» CONSIGNE 1
D'après l'extrait sur Calvin et l'astrologie, sur quel thème, prisé des faiseurs d'horoscopes, Calvin montre-t-il des hésitations ?
» CONSIGNE 2
Prolongez le texte sur Calvin et l'astrologie en reprenant juste après sa dernière phrase.

» EXTRAIT FOURNI
☆ ☆ ☆ ☆ ☆
Mais la spéculation peut facilement s’y accrocher :Si les étoiles nous sont signes pour montrer la saison de semer ou planter, de saigner ou donner médecine, couper le bois, ce n’est pas à dire pourtant qu’elles nous soient signes pour savoir si nous devons porter une robe neuve, trafiquer en marchandise le lundi plutôt que le mardi… (Avertissement p 123).
Une hésitation de Calvin : y aurait-il des liens entre astrologie et médecine...
Calvin est très au fait du progrès des connaissances et il est très exigeant sur la rigueur d’un raisonnement. Mais cela n’exclut pas des hésitations, notamment pour ce qui touche à la santé, un thème, par ailleurs, prisé de tous temps par des « faiseurs » d’horoscopes :
C’est aussi de la vraie science d’astrologie que tirent les médecins ce qu’ils ont de jugement pour ordonner tant saignée que breuvages, pilules et autres choses en temps opportun. Ainsi Il faut bien confesser qu’il y a quelque convenance entre les étoiles et les planètes et la disposition des corps humains.
☆ ☆ ☆ ☆ ☆
» DONNÉES
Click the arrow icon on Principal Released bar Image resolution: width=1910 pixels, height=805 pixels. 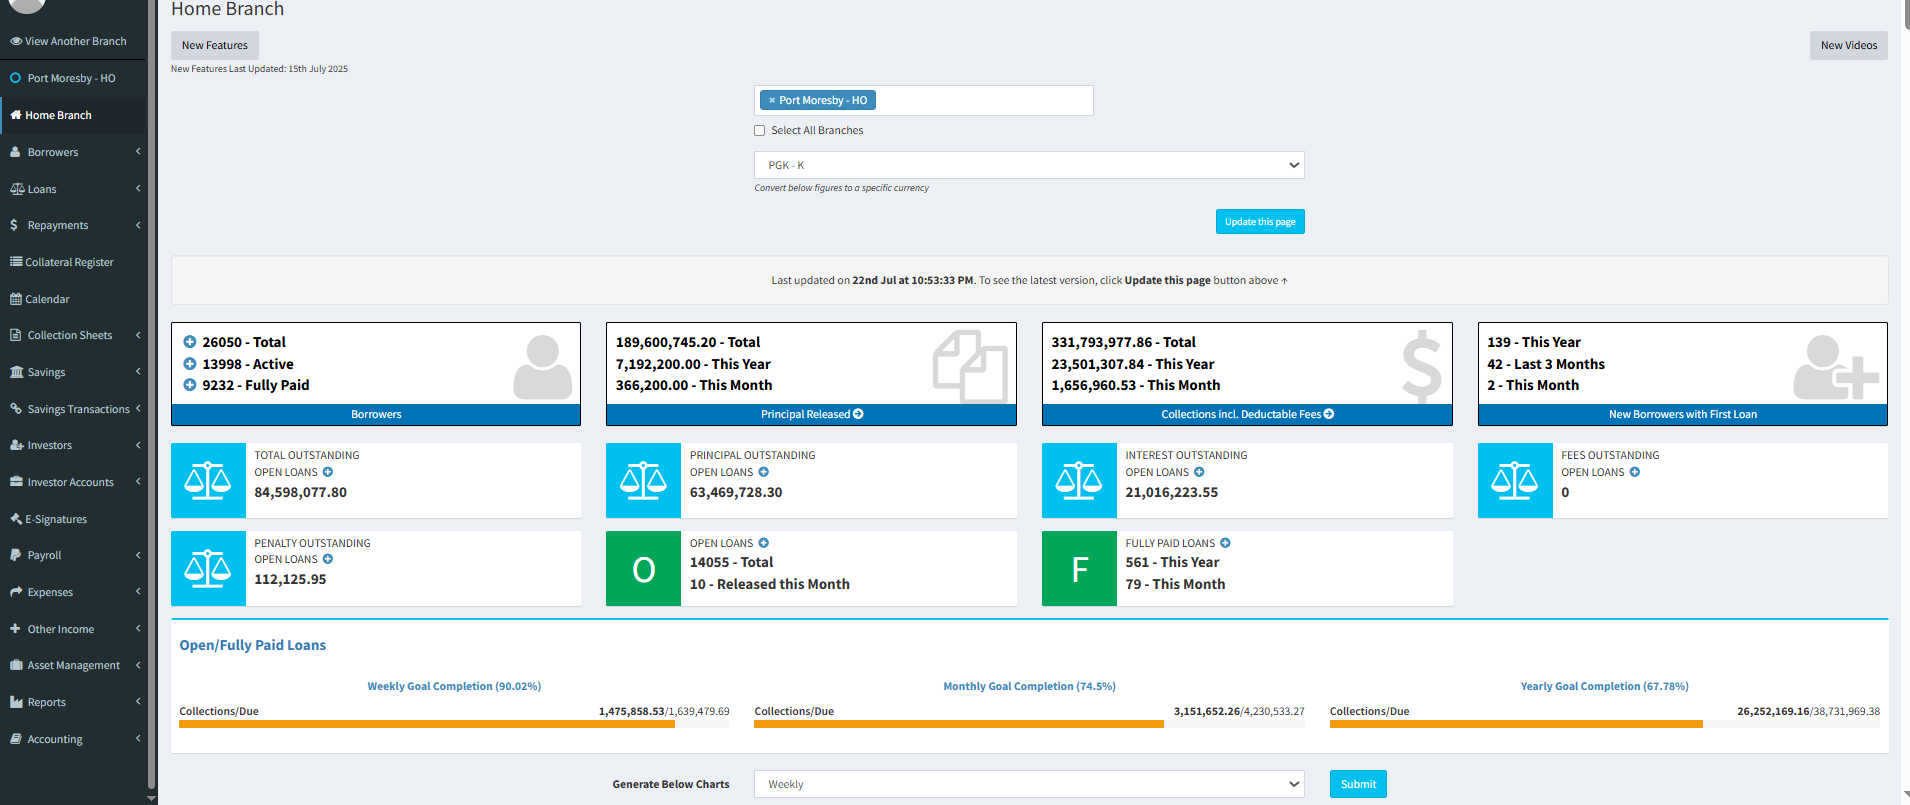click(858, 414)
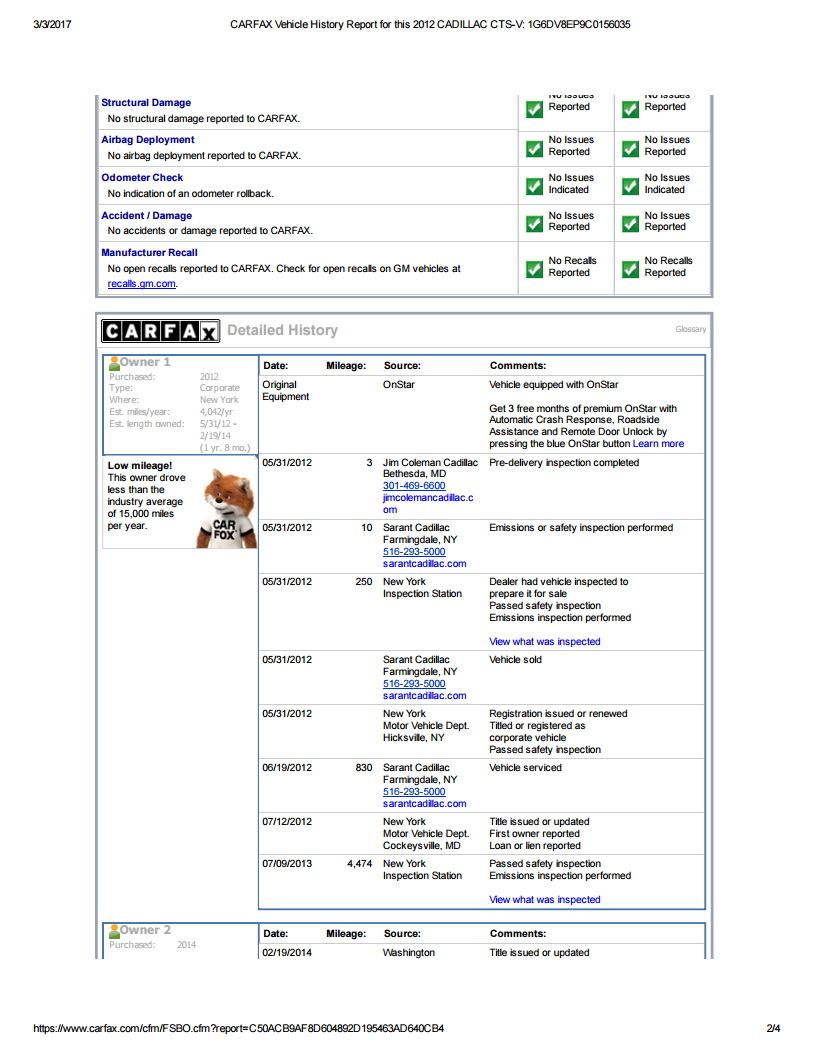Click Jim Coleman Cadillac phone number 301-469-6600
The width and height of the screenshot is (814, 1054).
tap(414, 486)
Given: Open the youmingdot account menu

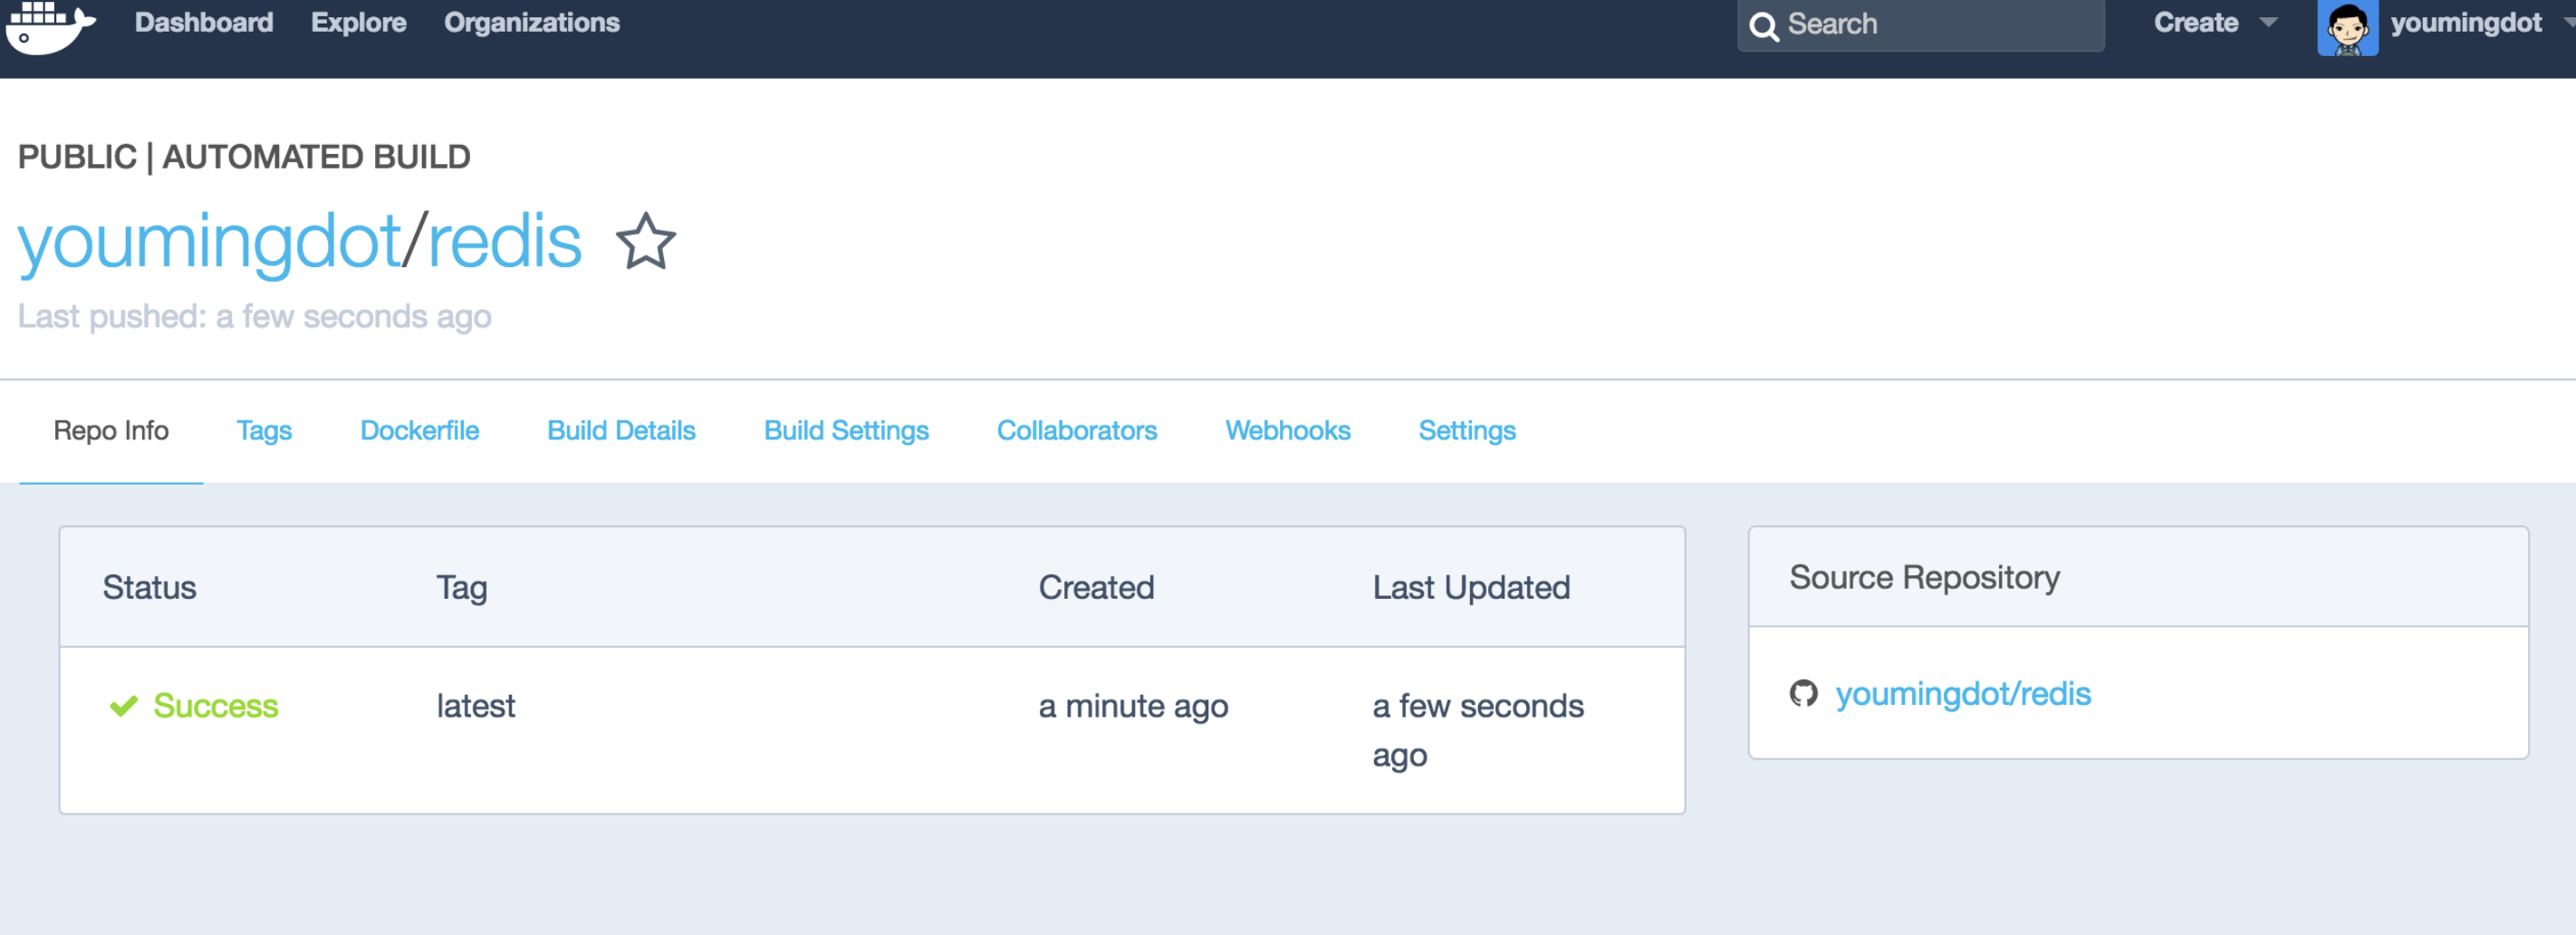Looking at the screenshot, I should pos(2465,23).
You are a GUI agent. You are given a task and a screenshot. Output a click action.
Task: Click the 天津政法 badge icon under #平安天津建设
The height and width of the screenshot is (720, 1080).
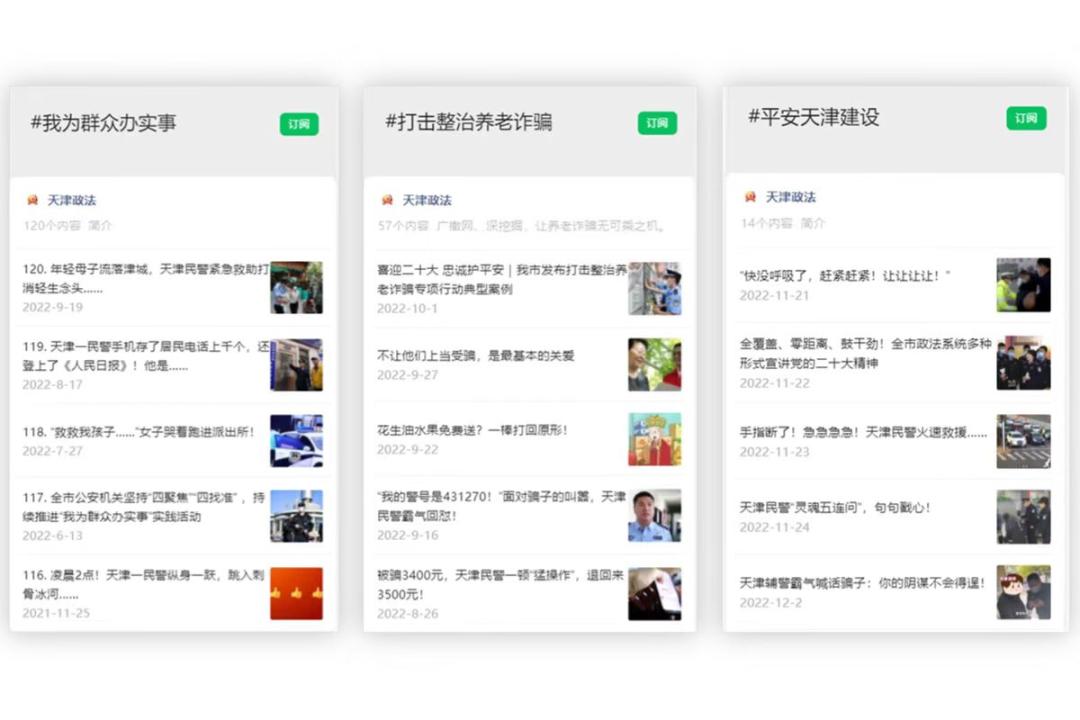[751, 197]
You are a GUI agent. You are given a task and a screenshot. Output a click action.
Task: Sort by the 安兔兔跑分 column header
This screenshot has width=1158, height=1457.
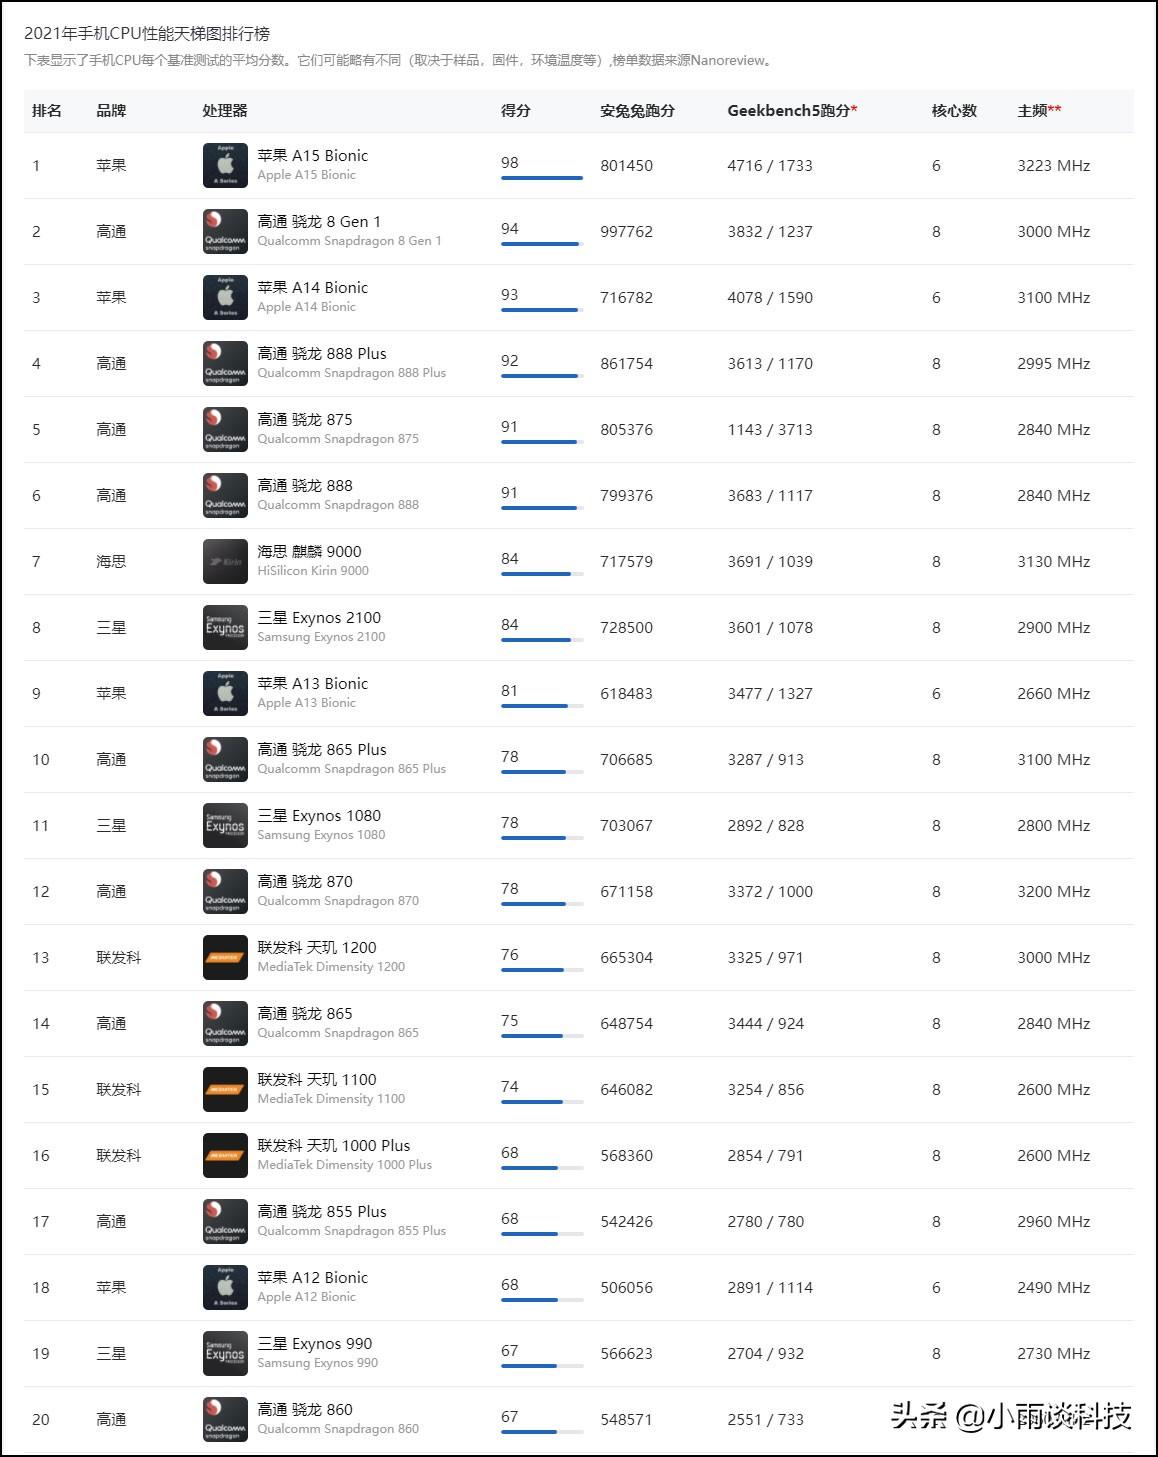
☆ ☆ ☆ ☆ ☆
» RÉPONSE 1
La santé.

» RÉPONSE 2
Qu’ainsi soit, l’astrologie naturelle montrera bien que les corps d’ici-bas prennent quelque influxion de la lune, parce que les huîtres se remplissent ou se vident avec icelle ; pareillement, que les os sont plein de moelle ou en sont moins selon qu’elle croît ou diminue.
De fait, au XVIe siècle, ceux qui ont fait avancer, tant les connaissances en astronomie que les connaissances médicales, se connaissent bien, travaillent ensemble, évoquent sans doute des correspondances possibles. Ambroise Paré, François Rabelais, Michel Servet (auquel on doit des travaux importants sur la circulation du sang) ont pratiqué cet éclectisme.
Le refus d'un usage prédéterministe de l'astrologie
Calvin conteste l’usage de généthliaques prédéterministes, se déclinant comme des horoscopes : les personnes nées le même jour auraient-elles la même vie ? Des jumeaux auraient-ils le même destin ?
Il souligne, malicieusement, l’arbitraire qui consiste à écrire un généthliaque au jour de la naissance plutôt qu’à celui de la conception, puisque le temps des grossesses est variable.
Il conteste la forme et le contenu prédéterministes des horoscopes, d’autant plus qu’ils sont présentés comme l’expression du jugement de Dieu : ainsi faudrait-il penser que le mouvement des planètes prédétermine, sans que des responsabilités humaines ne soient engagées, des événements historiques, l’issue de batailles, le jour et les conditions de la mort ?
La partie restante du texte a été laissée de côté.